Exercise details: Please give, word for word, the line containing "Viewport: 797px width, 501px" and every line that comes after it in the data below.

(Given information begins)

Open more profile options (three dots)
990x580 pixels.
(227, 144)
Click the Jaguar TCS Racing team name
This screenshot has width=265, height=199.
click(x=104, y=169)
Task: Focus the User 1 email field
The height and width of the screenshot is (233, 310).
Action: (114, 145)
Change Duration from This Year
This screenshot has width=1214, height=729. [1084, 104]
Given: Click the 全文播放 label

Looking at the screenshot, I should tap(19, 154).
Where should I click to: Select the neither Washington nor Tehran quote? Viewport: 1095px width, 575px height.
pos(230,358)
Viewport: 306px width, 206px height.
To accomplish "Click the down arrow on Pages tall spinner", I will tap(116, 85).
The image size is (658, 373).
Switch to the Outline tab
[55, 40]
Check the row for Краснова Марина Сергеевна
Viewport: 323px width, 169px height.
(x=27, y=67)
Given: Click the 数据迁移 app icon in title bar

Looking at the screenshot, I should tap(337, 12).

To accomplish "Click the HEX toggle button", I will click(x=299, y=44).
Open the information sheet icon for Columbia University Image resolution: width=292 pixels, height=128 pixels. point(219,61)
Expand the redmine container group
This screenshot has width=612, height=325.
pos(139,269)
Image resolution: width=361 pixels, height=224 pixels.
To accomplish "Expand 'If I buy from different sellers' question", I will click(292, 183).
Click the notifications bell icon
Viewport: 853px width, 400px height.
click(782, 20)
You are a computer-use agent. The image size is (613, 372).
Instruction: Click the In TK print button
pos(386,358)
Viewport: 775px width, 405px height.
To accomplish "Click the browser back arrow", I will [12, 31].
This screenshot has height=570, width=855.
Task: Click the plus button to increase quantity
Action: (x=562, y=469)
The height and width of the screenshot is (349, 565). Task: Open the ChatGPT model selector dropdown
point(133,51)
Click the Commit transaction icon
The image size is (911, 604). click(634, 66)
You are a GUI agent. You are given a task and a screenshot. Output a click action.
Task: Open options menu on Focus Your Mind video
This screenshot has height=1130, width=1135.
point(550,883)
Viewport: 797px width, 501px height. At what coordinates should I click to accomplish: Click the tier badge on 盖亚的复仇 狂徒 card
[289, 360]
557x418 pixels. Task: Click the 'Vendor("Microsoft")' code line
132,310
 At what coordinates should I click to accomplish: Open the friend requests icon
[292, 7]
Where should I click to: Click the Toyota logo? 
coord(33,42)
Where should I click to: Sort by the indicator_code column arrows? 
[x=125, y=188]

(Given information ends)

Answer box:
Viewport: 797px width, 501px height. At what coordinates should I click to accomplish: Click the tier badge on 盖亚的复仇 狂徒 card
[289, 360]
557x418 pixels. Task: Click the 'Vendor("Microsoft")' code line
132,310
 At what coordinates should I click to accomplish: Open the friend requests icon
[292, 7]
Where should I click to: Click the Toyota logo? 
coord(33,42)
Where should I click to: Sort by the indicator_code column arrows? 
[x=125, y=188]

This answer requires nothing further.